I’m not sure how to adjust my race strategy, but I’ll need to. My plan was to start out a tad slower than goal pace, around 6:55-7:00, feeling relaxed & comfortable on the downhills. I’d cruise until we hit the uphills, working a consistent pace, and then use the energy I banked by starting out conservatively to kick it the last 5-6 miles and bring it home under 3:00. The one thing I’ve heard, over and over, is to start conservatively or you’ll pay for it later.
I hate the thought of entirely discounting my goal before I even toe the starting line, but I can’t pretend I’m invincible either. The heat is going to affect me and everyone out there tomorrow. Yeah, I’m hydrating, packing in electrolytes, and will be sure to focus on taking water & gatorade at every stop I can, but it’s a fact that heat imposes real physical limitations on performance. BAA’s email today said: “You should adopt the attitude that THIS IS NOT A RACE. It is an experience.”
Just like thousands of others here in Boston, I am incredibly frustrated and disappointed. I’m in the best marathoning shape I’ve ever been in and success could be totally out of my reach tomorrow. I’ve had people tell me to just throw all goals out the window, run easy, and just finish. But I don’t train for months on end to simply finish, and it’s really, really hard for me to accept anything less than the finish I’ve been dreaming of.

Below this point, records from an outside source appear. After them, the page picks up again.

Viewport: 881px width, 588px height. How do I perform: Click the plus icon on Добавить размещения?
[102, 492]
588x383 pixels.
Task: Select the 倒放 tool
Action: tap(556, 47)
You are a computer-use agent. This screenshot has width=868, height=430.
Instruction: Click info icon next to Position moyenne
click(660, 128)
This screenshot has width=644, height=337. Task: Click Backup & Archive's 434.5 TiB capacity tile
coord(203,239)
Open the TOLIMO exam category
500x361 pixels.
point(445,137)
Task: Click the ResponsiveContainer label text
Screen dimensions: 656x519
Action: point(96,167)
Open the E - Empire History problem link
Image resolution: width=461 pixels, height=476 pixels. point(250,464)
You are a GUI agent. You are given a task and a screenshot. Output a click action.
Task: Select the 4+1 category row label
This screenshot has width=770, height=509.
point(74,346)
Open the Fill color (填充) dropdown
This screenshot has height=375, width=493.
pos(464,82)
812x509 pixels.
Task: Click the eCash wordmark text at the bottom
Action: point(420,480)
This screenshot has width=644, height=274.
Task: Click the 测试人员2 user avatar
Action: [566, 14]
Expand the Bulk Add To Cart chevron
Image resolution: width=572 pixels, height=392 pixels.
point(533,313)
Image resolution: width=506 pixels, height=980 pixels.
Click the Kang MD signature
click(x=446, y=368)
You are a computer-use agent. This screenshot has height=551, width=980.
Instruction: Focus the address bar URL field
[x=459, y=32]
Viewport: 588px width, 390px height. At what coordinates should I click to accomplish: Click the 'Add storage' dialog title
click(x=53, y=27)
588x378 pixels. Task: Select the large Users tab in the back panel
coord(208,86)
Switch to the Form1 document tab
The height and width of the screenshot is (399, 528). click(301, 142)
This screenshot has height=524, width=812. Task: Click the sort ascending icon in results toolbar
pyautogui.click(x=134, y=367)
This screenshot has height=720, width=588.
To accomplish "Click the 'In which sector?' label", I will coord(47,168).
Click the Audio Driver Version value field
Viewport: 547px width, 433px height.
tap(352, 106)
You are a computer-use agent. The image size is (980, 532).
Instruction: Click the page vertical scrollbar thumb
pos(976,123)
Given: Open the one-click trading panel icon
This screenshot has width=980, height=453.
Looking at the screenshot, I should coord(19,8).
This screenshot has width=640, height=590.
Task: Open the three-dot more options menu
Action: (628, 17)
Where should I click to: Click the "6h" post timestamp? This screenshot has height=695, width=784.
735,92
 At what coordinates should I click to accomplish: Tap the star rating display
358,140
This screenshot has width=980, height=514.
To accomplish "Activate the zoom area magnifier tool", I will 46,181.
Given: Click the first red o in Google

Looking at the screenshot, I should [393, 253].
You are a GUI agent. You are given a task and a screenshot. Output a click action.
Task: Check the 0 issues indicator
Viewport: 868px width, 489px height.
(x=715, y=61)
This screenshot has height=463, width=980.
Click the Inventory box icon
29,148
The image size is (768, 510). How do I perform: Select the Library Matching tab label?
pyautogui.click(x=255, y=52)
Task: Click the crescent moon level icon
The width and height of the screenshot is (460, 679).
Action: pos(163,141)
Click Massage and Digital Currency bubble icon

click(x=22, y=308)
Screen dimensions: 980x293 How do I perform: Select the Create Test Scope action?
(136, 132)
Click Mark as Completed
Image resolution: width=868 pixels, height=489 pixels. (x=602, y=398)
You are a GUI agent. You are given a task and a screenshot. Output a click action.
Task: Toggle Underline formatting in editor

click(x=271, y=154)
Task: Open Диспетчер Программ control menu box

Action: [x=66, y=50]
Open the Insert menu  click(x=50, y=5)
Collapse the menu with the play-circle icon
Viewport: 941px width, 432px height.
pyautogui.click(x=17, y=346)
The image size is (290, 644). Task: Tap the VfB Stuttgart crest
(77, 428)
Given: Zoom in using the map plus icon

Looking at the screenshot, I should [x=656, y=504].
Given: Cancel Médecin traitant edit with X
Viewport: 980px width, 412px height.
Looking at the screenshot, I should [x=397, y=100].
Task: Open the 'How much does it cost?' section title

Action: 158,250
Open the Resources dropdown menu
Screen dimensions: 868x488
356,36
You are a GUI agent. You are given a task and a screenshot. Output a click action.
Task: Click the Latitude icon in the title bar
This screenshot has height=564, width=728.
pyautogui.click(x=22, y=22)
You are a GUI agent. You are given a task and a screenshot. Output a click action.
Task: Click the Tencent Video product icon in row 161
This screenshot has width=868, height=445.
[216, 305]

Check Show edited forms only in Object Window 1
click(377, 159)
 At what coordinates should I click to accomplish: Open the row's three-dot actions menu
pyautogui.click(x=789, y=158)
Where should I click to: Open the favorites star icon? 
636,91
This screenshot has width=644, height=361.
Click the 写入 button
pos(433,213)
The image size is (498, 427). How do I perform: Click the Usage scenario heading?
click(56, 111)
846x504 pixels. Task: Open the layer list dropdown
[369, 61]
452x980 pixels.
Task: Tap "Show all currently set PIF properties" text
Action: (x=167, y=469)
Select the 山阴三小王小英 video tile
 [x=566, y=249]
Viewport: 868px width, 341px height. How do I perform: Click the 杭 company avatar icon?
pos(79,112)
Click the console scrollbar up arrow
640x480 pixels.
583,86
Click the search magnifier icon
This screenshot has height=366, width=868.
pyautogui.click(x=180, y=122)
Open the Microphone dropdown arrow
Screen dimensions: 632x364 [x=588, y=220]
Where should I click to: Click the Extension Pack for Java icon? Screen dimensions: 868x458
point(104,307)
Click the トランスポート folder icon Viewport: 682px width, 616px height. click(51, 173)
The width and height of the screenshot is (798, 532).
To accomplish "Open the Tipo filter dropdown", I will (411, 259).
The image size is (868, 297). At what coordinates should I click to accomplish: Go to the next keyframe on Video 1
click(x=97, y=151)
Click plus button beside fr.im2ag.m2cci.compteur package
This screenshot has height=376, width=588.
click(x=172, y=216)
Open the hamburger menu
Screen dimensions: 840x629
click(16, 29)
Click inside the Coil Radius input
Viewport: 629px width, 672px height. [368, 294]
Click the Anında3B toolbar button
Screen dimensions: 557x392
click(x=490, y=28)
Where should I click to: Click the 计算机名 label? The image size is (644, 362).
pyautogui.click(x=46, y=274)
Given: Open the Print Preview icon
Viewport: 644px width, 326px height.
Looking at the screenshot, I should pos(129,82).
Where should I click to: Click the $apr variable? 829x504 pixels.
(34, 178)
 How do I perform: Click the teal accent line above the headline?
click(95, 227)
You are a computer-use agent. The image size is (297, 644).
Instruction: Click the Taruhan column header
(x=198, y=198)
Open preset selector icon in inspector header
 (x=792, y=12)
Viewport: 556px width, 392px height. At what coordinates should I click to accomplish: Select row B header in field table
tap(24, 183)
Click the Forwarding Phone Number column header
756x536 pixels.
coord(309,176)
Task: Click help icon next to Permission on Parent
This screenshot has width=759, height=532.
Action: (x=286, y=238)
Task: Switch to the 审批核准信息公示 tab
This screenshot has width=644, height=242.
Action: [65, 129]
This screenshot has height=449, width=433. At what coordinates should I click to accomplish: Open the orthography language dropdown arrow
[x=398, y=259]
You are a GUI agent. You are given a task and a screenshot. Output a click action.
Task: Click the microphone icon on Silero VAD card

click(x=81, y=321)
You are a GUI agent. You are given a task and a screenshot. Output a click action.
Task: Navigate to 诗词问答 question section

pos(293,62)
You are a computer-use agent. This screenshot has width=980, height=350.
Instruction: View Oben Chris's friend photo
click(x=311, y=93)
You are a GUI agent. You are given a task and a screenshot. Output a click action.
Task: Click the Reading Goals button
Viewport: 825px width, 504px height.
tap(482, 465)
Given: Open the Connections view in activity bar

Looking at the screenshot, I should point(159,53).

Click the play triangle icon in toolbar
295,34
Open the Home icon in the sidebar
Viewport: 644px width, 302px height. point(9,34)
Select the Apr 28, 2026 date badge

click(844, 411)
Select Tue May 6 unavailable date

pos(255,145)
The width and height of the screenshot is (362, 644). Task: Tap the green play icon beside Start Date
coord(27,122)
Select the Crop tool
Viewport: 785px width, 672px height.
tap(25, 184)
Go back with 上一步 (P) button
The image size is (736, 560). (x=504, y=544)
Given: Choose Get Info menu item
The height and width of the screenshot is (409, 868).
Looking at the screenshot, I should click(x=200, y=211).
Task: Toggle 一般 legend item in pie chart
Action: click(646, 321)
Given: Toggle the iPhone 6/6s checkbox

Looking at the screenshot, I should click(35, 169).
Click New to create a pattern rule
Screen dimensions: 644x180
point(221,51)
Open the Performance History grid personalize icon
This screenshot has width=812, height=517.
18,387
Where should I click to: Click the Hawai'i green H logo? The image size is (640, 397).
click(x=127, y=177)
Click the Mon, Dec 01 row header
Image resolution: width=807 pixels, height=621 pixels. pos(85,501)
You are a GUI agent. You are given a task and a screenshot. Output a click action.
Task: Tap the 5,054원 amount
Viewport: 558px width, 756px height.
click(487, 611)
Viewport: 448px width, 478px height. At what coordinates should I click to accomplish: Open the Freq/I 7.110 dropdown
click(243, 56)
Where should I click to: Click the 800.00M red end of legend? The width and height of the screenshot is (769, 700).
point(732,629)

But you know what? It’s BOSTON. My first! And more than likely, not my last. Every training cycle and race has it’s purpose. If I don’t break 3:00 tomorrow, I will be disappointed, but it’s just more experience under my belt that’ll lead me to a 2:5X:XX when the time is right. Maybe it’ll be Chicago in October, and maybe it won’t. But I’ll keep believing I can and working towards it.
So I’ll hit the streets in Hopkinton with my game face on and play it by ear. I’ll still start out conservatively and see where the race goes. For all of those who would like to track me, by bib # is 3752! I hope to wear my orange Central Park Track Club singlet, but I might strip down to a sports bra if it’s already warm in the morning.
And if anything, I’ve had a fabulous weekend so far in Boston– driving up and checking out the expo with teammates, dinner and exploring with my Mom, and just taking in the energy in this city pre-Marathon Monday. Hopefully it’s sunny and warm (but not THIS warm!) next year– I’d love to come watch!
Of course, I bought the requisite Boston jacket (& pint glass– because I’ll need a cold brew after this one):
Well, I don’t know if tomorrow will be ‘wicked fast’, but I’ll do my best to make it wicked fun.
THANK YOU for all of your support over the last few months especially, and for continuing to follow me along on this journey. I know you’ll all be rooting for me out there, and I’m happy to have made it this far healthy, happy, and fit. Boston, here we go! Good luck to everyone racing, let’s do this!